## DATA
^^^^^^^^

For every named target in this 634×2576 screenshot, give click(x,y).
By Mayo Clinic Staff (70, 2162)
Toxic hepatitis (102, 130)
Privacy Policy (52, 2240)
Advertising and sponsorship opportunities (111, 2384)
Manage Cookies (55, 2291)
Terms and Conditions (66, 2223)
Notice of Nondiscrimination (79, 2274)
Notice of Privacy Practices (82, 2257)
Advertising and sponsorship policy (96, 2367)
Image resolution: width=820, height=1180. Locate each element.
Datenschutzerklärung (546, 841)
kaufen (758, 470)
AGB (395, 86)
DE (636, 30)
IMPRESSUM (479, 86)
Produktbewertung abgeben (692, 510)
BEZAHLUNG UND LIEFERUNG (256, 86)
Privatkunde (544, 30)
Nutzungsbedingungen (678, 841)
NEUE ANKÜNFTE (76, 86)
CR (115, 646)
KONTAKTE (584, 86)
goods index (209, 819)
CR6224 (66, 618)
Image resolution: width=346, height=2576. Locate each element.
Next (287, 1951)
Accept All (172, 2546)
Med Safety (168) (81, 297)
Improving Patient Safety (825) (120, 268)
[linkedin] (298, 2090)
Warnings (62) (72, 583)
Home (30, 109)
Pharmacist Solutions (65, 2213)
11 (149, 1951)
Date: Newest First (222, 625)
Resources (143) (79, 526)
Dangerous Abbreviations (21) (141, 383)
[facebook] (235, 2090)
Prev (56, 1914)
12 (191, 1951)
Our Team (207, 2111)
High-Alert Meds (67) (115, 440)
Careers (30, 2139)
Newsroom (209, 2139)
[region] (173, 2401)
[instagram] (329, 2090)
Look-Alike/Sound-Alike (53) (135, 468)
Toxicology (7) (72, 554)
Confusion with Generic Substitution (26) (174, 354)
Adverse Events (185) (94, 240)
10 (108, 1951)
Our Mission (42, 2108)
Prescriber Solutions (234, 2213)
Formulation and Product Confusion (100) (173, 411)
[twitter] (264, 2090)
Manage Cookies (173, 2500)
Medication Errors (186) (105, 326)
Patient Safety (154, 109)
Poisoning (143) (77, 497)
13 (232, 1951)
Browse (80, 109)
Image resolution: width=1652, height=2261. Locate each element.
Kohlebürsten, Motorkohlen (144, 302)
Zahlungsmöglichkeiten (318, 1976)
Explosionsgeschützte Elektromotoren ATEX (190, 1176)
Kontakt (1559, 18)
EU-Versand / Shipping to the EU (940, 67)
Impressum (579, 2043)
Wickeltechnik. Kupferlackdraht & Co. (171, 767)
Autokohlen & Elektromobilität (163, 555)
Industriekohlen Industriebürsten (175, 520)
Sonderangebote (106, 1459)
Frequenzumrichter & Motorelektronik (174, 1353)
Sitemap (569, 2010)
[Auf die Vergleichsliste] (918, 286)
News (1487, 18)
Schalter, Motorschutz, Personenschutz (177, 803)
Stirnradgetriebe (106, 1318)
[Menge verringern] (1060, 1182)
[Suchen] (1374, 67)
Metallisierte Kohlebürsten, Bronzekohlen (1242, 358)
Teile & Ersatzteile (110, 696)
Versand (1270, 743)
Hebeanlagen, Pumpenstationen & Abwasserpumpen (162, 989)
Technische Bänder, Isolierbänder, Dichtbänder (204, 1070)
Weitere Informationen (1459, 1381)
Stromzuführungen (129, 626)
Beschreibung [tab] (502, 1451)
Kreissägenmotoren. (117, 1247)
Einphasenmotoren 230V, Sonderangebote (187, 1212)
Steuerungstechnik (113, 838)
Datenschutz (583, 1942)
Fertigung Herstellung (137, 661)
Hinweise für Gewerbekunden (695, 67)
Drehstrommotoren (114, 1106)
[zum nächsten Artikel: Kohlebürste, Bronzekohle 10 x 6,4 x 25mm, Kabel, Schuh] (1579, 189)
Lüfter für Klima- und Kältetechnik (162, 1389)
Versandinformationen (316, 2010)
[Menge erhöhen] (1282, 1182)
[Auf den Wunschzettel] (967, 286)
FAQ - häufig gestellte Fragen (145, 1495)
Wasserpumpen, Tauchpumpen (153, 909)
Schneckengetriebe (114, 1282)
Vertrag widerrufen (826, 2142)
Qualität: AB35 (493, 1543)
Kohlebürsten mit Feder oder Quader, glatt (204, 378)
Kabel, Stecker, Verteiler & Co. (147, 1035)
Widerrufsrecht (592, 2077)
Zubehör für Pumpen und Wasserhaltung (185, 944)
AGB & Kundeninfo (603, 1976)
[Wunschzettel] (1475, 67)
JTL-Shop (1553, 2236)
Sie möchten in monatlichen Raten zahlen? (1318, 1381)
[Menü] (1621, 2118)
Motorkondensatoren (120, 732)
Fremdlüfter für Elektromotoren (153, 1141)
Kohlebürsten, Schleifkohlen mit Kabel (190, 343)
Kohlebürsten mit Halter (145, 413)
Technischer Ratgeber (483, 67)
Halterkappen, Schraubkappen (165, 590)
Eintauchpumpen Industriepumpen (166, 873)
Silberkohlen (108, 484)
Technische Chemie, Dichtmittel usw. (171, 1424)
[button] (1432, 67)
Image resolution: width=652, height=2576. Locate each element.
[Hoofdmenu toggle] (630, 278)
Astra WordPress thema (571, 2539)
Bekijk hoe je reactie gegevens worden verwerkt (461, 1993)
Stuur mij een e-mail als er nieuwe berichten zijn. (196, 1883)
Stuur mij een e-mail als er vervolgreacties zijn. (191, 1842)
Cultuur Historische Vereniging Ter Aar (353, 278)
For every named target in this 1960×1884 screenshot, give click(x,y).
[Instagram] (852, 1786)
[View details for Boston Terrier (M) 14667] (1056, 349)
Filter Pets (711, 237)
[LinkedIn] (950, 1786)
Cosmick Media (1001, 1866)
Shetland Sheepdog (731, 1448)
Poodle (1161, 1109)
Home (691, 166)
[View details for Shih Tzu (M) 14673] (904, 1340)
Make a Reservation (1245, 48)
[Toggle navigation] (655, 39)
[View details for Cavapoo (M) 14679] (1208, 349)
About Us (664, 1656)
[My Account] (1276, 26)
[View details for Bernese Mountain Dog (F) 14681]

^^^^^^^^

All records should be returned verbatim, none left out.

For every named target in this 634×2576 screenshot, give click(x,y).
By Mayo Clinic Staff (70, 2162)
Toxic hepatitis (102, 130)
Privacy Policy (52, 2240)
Advertising and sponsorship opportunities (111, 2384)
Manage Cookies (55, 2291)
Terms and Conditions (66, 2223)
Notice of Nondiscrimination (79, 2274)
Notice of Privacy Practices (82, 2257)
Advertising and sponsorship policy (96, 2367)
Image resolution: width=820, height=1180. Locate each element.
Datenschutzerklärung (546, 841)
kaufen (758, 470)
AGB (395, 86)
DE (636, 30)
IMPRESSUM (479, 86)
Produktbewertung abgeben (692, 510)
BEZAHLUNG UND LIEFERUNG (256, 86)
Privatkunde (544, 30)
Nutzungsbedingungen (678, 841)
NEUE ANKÜNFTE (76, 86)
CR (115, 646)
KONTAKTE (584, 86)
goods index (209, 819)
CR6224 (66, 618)
Image resolution: width=346, height=2576. Locate each element.
Next (287, 1951)
Accept All (172, 2546)
Med Safety (168) (81, 297)
Improving Patient Safety (825) (120, 268)
[linkedin] (298, 2090)
Warnings (62) (72, 583)
Home (30, 109)
Pharmacist Solutions (65, 2213)
11 (149, 1951)
Date: Newest First (222, 625)
Resources (143) (79, 526)
Dangerous Abbreviations (21) (141, 383)
[facebook] (235, 2090)
Prev (56, 1914)
12 (191, 1951)
Our Team (207, 2111)
High-Alert Meds (67) (115, 440)
Careers (30, 2139)
Newsroom (209, 2139)
[region] (173, 2401)
[instagram] (329, 2090)
Look-Alike/Sound-Alike (53) (135, 468)
Toxicology (7) (72, 554)
Confusion with Generic Substitution (26) (174, 354)
Adverse Events (185) (94, 240)
10 (108, 1951)
Our Mission (42, 2108)
Prescriber Solutions (234, 2213)
Formulation and Product Confusion (100) (173, 411)
[twitter] (264, 2090)
Manage Cookies (173, 2500)
Medication Errors (186) (105, 326)
Patient Safety (154, 109)
Poisoning (143) (77, 497)
13 (232, 1951)
Browse (80, 109)
Image resolution: width=1652, height=2261. Locate each element.
Kohlebürsten, Motorkohlen (144, 302)
Zahlungsmöglichkeiten (318, 1976)
Explosionsgeschützte Elektromotoren ATEX (190, 1176)
Kontakt (1559, 18)
EU-Versand / Shipping to the EU (940, 67)
Impressum (579, 2043)
Wickeltechnik. Kupferlackdraht & Co. (171, 767)
Autokohlen & Elektromobilität (163, 555)
Industriekohlen Industriebürsten (175, 520)
Sonderangebote (106, 1459)
Frequenzumrichter & Motorelektronik (174, 1353)
Sitemap (569, 2010)
[Auf die Vergleichsliste] (918, 286)
News (1487, 18)
Schalter, Motorschutz, Personenschutz (177, 803)
Stirnradgetriebe (106, 1318)
[Menge verringern] (1060, 1182)
[Suchen] (1374, 67)
Metallisierte Kohlebürsten, Bronzekohlen (1242, 358)
Teile & Ersatzteile (110, 696)
Versand (1270, 743)
Hebeanlagen, Pumpenstationen & Abwasserpumpen (162, 989)
Technische Bänder, Isolierbänder, Dichtbänder (204, 1070)
Weitere Informationen (1459, 1381)
Stromzuführungen (129, 626)
Beschreibung [tab] (502, 1451)
Kreissägenmotoren. (117, 1247)
Einphasenmotoren 230V, Sonderangebote (187, 1212)
Steuerungstechnik (113, 838)
Datenschutz (583, 1942)
Fertigung Herstellung (137, 661)
Hinweise für Gewerbekunden (695, 67)
Drehstrommotoren (114, 1106)
[zum nächsten Artikel: Kohlebürste, Bronzekohle 10 x 6,4 x 25mm, Kabel, Schuh] (1579, 189)
Lüfter für Klima- und Kältetechnik (162, 1389)
Versandinformationen (316, 2010)
[Menge erhöhen] (1282, 1182)
[Auf den Wunschzettel] (967, 286)
FAQ - häufig gestellte Fragen (145, 1495)
Wasserpumpen, Tauchpumpen (153, 909)
Schneckengetriebe (114, 1282)
Vertrag widerrufen (826, 2142)
Qualität: AB35 (493, 1543)
Kohlebürsten mit Feder oder Quader, glatt (204, 378)
Kabel, Stecker, Verteiler & Co. (147, 1035)
Widerrufsrecht (592, 2077)
Zubehör für Pumpen und Wasserhaltung (185, 944)
AGB & Kundeninfo (603, 1976)
[Wunschzettel] (1475, 67)
JTL-Shop (1553, 2236)
Sie möchten in monatlichen Raten zahlen? (1318, 1381)
[Menü] (1621, 2118)
Motorkondensatoren (120, 732)
Fremdlüfter für Elektromotoren (153, 1141)
Kohlebürsten, Schleifkohlen mit Kabel (190, 343)
Kohlebürsten mit Halter (145, 413)
Technischer Ratgeber (483, 67)
Halterkappen, Schraubkappen (165, 590)
Eintauchpumpen Industriepumpen (166, 873)
Silberkohlen (108, 484)
Technische Chemie, Dichtmittel usw. (171, 1424)
[button] (1432, 67)
Image resolution: width=652, height=2576. Locate each element.
[Hoofdmenu toggle] (630, 278)
Astra WordPress thema (571, 2539)
Bekijk hoe je reactie gegevens worden verwerkt (461, 1993)
Stuur mij een e-mail als er nieuwe berichten zijn. (196, 1883)
Stuur mij een e-mail als er vervolgreacties zijn. (191, 1842)
Cultuur Historische Vereniging Ter Aar (353, 278)
For every named target in this 1960×1884 screenshot, give click(x,y).
[Instagram] (852, 1786)
[View details for Boston Terrier (M) 14667] (1056, 349)
Filter Pets (711, 237)
[LinkedIn] (950, 1786)
Cosmick Media (1001, 1866)
Shetland Sheepdog (731, 1448)
Poodle (1161, 1109)
Home (691, 166)
[View details for Shih Tzu (M) 14673] (904, 1340)
Make a Reservation (1245, 48)
[Toggle navigation] (655, 39)
[View details for Cavapoo (M) 14679] (1208, 349)
About Us (664, 1656)
[My Account] (1276, 26)
[View details for Bernese Mountain Dog (F) 14681]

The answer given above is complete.